Del resto, ricorda il Ft, il mese scorso un rapporto del Kiel Institute tedesco ha stimato un tasso di trasferimento dei dazi del 96%, e uno studio di gennaio del National Bureau of Economic Research ha calcolato la cifra al 94%. Stando a un documento pubblicato la scorsa settimana dal think-tank apartitico Tax Foundation le tariffe hanno comportato un aumento medio degli esborsi tasse per le famiglie statunitensi di 1.000 dollari nel 2025 e di 1.300 dollari nel 2026.
L’impatto sull’inflazione al consumo è stato comunque più contenuto di quanto molti economisti temessero. La crescita dei prezzi al consumo è scesa dal 3% di gennaio 2025 al 2,7% di dicembre. Per alcuni funzionari della Fed l’impatto delle politiche commerciali di Trump sui consumatori si farà sentire nel corso del 2026, con il calo delle scorte e l’aumento dei prezzi da parte delle aziende. Ma potrebbe avere scarso impatto a lungo termine.
L’aumento della tariffa media sulle importazioni, che è passata dal 2,6% al 13% nel 2025, ha in compenso avuto un impatto positivo sul gettito contribuendo a ridurre il deficit: secondo Bloomberg il governo degli Stati Uniti ha incassato a gennaio dazi per 30 miliardi, che portano il totale dall’inizio dell’anno fiscale (il cui primo mese è ottobre) a 124 miliardi con un aumento del 304% rispetto allo stesso periodo del 2025. Di conseguenza sempre a gennaio il deficit federale si è attestato a circa 95 miliardi di dollari, in calo del 26% rispetto allo stesso periodo dell’anno precedente, portando la cifra complessiva da inizio anno a -697 miliardi di dollari, in calo del 17% rispetto allo stesso periodo del 2025.

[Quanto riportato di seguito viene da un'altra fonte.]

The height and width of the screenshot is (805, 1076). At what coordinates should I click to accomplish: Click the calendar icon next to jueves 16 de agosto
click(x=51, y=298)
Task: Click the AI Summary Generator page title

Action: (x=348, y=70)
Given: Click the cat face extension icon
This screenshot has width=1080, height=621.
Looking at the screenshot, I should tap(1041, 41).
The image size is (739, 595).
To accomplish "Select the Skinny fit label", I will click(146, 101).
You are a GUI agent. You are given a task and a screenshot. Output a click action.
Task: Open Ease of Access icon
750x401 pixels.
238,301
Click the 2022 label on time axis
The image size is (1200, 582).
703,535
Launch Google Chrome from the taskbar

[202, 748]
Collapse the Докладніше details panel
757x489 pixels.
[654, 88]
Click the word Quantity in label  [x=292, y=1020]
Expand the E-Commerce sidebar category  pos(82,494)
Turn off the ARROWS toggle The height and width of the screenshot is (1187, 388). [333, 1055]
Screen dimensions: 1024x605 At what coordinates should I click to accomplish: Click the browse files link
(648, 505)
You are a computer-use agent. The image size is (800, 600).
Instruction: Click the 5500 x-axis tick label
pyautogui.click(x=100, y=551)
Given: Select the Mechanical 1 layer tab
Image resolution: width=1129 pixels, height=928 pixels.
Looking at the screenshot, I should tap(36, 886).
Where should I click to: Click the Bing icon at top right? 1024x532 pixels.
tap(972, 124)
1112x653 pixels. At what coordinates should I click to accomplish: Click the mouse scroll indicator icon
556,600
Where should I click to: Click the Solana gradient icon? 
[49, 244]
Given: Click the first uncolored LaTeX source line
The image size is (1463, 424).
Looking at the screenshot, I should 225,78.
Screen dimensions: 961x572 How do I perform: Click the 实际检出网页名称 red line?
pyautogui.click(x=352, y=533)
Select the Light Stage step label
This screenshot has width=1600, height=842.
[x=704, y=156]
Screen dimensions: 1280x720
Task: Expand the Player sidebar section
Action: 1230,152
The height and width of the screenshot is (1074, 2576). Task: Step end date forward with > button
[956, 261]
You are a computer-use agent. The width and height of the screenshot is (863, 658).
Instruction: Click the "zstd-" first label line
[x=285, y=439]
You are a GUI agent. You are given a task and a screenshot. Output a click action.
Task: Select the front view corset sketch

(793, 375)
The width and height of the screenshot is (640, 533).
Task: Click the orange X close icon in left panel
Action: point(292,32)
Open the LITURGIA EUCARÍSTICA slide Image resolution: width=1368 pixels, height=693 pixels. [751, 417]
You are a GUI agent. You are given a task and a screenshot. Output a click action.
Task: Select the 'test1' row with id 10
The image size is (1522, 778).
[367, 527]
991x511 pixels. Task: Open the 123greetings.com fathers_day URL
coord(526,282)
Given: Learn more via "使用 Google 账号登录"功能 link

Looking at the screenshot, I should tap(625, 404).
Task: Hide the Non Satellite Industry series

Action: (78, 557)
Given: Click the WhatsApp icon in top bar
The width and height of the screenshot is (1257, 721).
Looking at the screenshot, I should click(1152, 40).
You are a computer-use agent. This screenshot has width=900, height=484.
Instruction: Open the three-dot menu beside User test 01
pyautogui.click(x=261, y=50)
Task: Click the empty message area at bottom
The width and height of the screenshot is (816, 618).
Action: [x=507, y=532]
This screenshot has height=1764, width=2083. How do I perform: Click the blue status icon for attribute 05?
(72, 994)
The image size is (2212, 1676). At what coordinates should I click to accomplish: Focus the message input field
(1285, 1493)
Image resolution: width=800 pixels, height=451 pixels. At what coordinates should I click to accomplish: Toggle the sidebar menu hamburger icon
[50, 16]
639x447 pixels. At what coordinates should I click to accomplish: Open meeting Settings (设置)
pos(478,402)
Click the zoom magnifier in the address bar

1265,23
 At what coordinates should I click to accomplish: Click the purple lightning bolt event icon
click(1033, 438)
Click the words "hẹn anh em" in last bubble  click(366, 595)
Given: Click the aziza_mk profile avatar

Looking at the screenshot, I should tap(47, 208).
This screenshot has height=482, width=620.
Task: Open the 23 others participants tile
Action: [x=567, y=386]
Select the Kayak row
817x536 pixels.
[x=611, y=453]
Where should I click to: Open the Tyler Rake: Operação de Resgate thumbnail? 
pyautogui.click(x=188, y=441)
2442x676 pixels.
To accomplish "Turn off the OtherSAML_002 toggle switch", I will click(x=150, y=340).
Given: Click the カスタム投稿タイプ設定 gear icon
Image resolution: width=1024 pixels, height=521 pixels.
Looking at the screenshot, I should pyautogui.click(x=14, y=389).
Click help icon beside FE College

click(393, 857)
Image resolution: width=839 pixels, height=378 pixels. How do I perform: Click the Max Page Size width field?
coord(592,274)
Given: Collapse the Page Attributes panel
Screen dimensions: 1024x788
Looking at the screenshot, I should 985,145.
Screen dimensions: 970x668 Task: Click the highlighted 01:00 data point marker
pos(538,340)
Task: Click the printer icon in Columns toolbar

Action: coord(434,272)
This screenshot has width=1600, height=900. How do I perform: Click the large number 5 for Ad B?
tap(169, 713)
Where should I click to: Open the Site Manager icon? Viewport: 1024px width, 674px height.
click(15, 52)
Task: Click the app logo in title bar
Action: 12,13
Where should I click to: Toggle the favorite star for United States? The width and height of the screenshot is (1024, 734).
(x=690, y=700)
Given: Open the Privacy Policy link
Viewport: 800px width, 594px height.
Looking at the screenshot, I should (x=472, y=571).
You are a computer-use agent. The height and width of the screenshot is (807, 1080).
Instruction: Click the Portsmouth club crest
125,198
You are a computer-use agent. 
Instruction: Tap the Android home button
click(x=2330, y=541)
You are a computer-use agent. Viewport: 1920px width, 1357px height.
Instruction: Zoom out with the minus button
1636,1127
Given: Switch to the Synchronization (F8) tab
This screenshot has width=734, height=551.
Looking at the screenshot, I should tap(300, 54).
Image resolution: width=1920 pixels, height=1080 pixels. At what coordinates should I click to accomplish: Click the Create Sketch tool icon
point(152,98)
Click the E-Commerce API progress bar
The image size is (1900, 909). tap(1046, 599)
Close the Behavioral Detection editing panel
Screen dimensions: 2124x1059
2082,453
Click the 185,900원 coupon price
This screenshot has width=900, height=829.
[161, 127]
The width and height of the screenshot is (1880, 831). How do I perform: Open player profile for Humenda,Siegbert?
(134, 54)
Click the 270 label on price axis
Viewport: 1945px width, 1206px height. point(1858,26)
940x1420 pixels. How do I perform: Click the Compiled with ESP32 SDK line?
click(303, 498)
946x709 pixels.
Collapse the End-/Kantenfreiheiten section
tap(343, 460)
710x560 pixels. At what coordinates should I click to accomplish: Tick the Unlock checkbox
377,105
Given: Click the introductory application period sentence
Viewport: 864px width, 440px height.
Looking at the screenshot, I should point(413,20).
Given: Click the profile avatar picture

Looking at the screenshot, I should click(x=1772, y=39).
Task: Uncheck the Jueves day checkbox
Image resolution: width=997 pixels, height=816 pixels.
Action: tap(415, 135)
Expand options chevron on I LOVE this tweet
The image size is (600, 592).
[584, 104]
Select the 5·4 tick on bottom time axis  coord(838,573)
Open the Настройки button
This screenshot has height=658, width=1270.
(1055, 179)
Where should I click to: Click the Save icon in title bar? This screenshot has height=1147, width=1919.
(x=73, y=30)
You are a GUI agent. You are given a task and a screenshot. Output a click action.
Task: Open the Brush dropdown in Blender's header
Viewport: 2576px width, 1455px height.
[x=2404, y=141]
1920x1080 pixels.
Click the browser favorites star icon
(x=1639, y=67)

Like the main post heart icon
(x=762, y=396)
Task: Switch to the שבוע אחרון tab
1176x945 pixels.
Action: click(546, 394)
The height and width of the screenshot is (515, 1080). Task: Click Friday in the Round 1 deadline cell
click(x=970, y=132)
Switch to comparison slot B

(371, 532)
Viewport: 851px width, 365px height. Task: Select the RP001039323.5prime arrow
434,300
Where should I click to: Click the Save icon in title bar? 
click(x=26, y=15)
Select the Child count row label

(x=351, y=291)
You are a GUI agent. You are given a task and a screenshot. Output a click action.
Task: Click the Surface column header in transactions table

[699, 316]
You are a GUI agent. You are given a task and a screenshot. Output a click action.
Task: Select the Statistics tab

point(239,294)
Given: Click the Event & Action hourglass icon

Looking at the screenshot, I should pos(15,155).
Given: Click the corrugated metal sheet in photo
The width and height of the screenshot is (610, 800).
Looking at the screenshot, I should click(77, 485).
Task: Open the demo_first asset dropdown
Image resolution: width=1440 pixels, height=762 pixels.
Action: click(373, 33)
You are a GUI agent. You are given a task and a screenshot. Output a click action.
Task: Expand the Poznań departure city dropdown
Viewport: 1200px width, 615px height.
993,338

Nella notte italiana la Camera a maggioranza repubblicana ha sfidato Donald Trump e votato per revocare i dazi imposti dal presidente sul Canada, contestando il programma della Casa Bianca. E il caso pendente alla Corte Suprema potrebbe decidere se il presidente abbia o meno il potere di continuare a imporre le tariffe reciproche.